Victoria also has a sophisticated system of recycling. Everything. Whatever doesn't get picked up at the curbside, there is the Pacific Mobile Depot that makes its rounds in the capital region each month where you can take your soft plastics, your old computer parts, your Styrofoam (why did my computer insist on capitalizing that?). For many people in this area, they will only have one grocery bag a month that goes to the garbage, for all the recycling and composting they do.

When we lived in East Sooke, we had (I had) a great compost system. I had the black compost bin that I threw kitchen scraps into, and that was only if I didn't give them to the chickens first. (Having chickens around is awesome. They eat slugs). I also built a three-bin compost system for processing large batches which gave my garden lots of yummy nutrients for my plants.

Things were a bit different in Ucluelet. They do have garbage and recycling curbside pickup, but you couldn't put your stuff out before 8am on collection day because of the bears and raccoons. Very few people had compost bins for the same reason. And they did not accept glass for recycling. Water was plentiful, so there was no concern about water conservation (it is, after all, a rain forest).
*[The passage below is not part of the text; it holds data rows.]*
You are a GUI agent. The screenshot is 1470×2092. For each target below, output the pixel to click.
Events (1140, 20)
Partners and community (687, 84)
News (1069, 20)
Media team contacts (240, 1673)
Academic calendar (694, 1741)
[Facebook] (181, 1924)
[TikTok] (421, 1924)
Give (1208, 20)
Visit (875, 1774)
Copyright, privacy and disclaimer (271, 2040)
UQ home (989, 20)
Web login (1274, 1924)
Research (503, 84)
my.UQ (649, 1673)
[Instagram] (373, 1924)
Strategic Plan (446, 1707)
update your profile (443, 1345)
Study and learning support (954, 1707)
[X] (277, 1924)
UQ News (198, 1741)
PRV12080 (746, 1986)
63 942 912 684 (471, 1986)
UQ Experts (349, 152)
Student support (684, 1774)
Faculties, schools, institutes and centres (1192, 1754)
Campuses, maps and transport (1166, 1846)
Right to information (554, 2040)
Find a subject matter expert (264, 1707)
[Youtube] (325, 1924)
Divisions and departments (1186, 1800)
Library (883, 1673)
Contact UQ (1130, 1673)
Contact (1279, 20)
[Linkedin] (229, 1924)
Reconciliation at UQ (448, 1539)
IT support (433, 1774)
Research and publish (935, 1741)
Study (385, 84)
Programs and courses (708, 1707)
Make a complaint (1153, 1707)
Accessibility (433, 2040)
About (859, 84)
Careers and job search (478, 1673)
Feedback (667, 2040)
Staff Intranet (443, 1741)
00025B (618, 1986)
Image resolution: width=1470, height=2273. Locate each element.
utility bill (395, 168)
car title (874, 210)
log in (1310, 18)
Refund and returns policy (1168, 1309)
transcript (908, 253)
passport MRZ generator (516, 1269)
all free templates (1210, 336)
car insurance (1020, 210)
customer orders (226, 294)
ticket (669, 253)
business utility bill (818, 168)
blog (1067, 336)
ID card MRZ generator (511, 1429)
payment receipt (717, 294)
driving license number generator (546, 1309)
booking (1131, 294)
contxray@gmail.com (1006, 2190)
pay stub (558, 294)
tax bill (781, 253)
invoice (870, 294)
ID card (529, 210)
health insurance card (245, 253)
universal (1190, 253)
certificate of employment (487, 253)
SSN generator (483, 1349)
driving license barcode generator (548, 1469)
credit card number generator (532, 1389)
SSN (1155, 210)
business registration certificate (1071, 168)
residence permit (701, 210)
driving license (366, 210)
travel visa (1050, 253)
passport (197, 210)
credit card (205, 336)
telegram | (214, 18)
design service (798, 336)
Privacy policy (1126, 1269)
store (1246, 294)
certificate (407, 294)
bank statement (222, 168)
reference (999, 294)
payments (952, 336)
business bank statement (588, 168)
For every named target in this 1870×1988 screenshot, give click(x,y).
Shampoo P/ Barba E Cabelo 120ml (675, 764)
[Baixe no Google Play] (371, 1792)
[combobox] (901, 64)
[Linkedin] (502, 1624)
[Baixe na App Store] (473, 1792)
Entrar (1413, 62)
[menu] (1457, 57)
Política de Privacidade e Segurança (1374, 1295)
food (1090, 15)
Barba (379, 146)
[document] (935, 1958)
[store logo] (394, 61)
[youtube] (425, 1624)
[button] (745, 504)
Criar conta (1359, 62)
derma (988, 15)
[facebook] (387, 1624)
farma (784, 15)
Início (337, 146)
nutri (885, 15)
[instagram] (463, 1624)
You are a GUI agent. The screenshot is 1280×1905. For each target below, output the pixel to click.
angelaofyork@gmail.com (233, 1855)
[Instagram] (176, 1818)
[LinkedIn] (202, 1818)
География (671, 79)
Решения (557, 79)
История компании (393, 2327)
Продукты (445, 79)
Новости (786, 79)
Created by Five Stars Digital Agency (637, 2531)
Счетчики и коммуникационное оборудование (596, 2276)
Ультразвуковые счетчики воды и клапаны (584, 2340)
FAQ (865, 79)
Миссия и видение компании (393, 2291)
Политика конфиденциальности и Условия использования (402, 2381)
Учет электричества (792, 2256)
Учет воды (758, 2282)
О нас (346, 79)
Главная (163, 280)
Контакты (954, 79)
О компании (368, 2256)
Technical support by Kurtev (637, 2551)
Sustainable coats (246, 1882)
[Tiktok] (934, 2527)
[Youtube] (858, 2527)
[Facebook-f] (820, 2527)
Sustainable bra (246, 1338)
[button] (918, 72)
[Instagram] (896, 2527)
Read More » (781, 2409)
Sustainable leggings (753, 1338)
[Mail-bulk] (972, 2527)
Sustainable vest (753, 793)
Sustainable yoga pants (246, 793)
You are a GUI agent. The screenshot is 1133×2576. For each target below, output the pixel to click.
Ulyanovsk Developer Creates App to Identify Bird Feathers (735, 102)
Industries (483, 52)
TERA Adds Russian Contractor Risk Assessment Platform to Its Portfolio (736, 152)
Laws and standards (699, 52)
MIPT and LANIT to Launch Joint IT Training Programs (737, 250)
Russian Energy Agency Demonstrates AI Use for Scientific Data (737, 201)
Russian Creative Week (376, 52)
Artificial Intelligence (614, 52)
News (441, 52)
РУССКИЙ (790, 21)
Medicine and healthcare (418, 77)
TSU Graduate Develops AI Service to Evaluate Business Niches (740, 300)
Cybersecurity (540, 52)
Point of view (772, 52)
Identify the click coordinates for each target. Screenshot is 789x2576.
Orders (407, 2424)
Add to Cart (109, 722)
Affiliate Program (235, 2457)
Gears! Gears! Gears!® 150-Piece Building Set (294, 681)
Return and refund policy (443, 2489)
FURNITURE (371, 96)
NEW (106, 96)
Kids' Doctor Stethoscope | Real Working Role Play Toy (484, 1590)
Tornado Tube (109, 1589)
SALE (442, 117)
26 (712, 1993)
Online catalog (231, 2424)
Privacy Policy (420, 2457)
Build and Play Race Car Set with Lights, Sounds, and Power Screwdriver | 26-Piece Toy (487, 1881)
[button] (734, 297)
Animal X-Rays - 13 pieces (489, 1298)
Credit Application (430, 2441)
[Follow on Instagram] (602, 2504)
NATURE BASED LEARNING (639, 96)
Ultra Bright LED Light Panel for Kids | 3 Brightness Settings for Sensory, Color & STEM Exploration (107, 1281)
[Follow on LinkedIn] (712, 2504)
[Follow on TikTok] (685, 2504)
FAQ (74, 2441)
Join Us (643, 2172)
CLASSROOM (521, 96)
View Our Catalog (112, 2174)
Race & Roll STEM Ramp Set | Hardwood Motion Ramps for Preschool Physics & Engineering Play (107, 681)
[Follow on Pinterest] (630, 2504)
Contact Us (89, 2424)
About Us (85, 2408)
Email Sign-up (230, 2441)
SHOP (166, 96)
Then I spent the summer in Alberta. On a farm. No such thing as curbside anything. No compost. Garbage went out to 'the pit' to be burned at some point in the year. Very few farmers recycle, but my sister does. In fact, she has quite an elaborate system of recycling whereby there is a place in the garage for everything that the recycling depot in Camrose will accept. Once a month or so, my sister will drive it all in. As for water, it's on a well. A stinky sulfurous brown water well, but there was plenty of water. Flush the toilet every time, please.

Back in Victoria, I have to overwrite and re-learn all the rules from before. Where does everything go?  What are the rhythms of the house? What can and cannot be recycled? I'm confused, see, because I'm in a borrowed space trying not to upset the fine balance of the people who live here. They are very forgiving, thankfully, and not tyrannical in the slightest. It's an interesting thing to think about though.